Data 612 Discussion Assignment 1
The Netflix Recommender System
Research Question
Choose one commercial recommender and describe how you think it works (content-based, collaborative filtering, etc.). Does the technique deliver a good experience or are the recommendations off-target?
The Netflix Recommender System
Netflix utilizes a recommender system that tailors its extensive media catalog to the interests of individual subscribers. Over 80% of the content people watch on Netflix is discovered through this system, making it an integral part of the service. The system consists of a series of algorithms (based on search, ranking, similarity, ratings, etc.) that analyze the viewing habits of subscribers in order to place them into taste groups. The taste groups that a subscriber belongs to determine what media is used to populate their home screen.
The system utilizes both user based collaborative filtering (in that it groups subscribers into taste groups based on their viewing habits), and content based filtering. The content based filtering is likely used to offset the fact that the system does not have viewing profiles for new subscribers. Content based filtering can therefore be used as a catalyst to generate these profiles.
Netflix groups viewing recommendations by genre, and displays them as a series of rows on the subscriber’s home screen. This makes it easy for the subscriber to quickly decide if the recommendations that populate a row are worth watching, or if they should jump to the next row.
The system utilizes five major algorithms in order to generate and populate these rows:
1. Personalized Video Ranker (PVR) Algorithm
Categorizes and orders content into rows based on an individual user’s viewing history. So for example, if a viewer regularly watches comedy and romance movies, then the system will add a comedy and romance row to the user’s profile page containing recommended content for these genres.
2. Top N Video Ranker Algorithm
Responsible for creating and populating the Top Picks row on a user’s profile. This algorithm searches the entire content catalog for top ranking personalized recommendations for a particular user, and adds them to the Top Picks row.
3. Trending Now Algorithm
Generates and populates the Trending Now row on a user’s profile page. The algorithm uses the viewing histories, ratings, and activities of all members to populate this row. Additionally, the algorithm takes into account real-time events when deciding which content it should serve. For example, on Valentine’s Day the trending now row is likely to contain a lot of romance based movies and shows.
4. Continue Watching Algorithm
Populates the Continue Watching row based on the probability that a user will continue watching a show or movie. It also factors in contextual data such as time passed since last viewing, and at what point in the show/movie did the user stop watching, to determine what content makes it into this row.

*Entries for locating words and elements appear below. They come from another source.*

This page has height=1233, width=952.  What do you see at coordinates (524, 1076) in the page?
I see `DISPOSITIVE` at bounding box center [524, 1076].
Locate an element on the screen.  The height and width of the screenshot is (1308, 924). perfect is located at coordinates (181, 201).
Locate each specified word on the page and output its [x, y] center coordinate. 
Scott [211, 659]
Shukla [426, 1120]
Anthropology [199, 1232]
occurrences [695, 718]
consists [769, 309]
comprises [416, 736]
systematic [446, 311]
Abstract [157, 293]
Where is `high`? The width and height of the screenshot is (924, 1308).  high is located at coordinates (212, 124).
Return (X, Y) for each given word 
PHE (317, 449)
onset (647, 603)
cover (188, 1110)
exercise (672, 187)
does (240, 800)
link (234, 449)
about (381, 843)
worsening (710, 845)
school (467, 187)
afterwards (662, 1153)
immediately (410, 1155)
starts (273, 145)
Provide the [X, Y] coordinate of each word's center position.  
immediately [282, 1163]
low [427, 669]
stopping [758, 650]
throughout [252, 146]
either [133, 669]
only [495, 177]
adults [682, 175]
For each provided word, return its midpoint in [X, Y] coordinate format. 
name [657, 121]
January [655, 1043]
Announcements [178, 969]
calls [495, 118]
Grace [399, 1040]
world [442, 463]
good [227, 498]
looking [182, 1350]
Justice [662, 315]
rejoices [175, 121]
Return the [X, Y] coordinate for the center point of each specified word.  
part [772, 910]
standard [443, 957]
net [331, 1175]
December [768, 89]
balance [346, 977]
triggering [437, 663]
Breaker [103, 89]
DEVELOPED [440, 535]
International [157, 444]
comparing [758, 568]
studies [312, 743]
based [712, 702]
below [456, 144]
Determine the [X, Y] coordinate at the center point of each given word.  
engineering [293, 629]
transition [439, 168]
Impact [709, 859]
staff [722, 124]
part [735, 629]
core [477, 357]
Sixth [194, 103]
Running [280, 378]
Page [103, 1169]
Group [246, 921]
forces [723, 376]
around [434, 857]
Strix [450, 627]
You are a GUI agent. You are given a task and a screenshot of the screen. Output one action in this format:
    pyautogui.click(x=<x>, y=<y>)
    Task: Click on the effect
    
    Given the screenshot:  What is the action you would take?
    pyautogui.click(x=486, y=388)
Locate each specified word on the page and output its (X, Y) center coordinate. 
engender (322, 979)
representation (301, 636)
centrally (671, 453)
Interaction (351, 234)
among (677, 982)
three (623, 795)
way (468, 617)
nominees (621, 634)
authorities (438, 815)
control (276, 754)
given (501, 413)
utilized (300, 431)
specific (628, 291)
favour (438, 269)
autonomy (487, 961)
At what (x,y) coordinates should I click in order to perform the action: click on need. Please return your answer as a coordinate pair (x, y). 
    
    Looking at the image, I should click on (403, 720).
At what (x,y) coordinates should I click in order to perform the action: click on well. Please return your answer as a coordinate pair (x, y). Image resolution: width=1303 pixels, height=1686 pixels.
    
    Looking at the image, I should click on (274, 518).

5. The Video-Video Similarity Algorithm
Creates and populates the “Because You Watched” rows on a user’s profile. This algorithm takes a movie or show that was watched by a user, and searches for similar content. It then calculates the similarity of that content, and populates the row with the most similar items. Out of the five algorithms, this is the least personalized algorithm.
Conclusion
Netflix currently has 182.8 million subscribers, and a high customer retention rate, which suggests that their recommendation system is effective. In terms of user experience, speaking from my own experience as a Netflix subscriber, I am satisfied with the experience and find their suggestions useful when searching for new content.
Attacks on Recommender Systems
Read the article below and consider how to handle attacks on recommender systems. Can you think of a similar example where a collective effort to alter the workings of content recommendations have been successful? How would you design a system to prevent this kind of abuse?
Travis M. Andrews, The Washington Post (2017): Wisdom of the crowd? IMDb users gang up on Christian Bale’s new movie before it even opens.
A similar example of this was the apparent use of bots to drive down the audience score for ‘The Last Jedi’ on the entertainment review site Rotten Tomatoes. The anti Disney Facebook group “Down With Disney’s Treatment of Franchises and its Fanboys” claimed that they created bot Facebook accounts to log into Rotten Tomatoes and review bomb the movie.
Apparently, the site uses reCAPTCHA to prevent bots from creating fake accounts. However, the site also offers the option to signup via Facebook, which allows users to bypass the reCAPTCHA check. Therefore, the first step in preventing such an attack would obviously be to remove that option. Additionally, the site could use multi-factor authentication to authenticate users before allowing them to submit a review.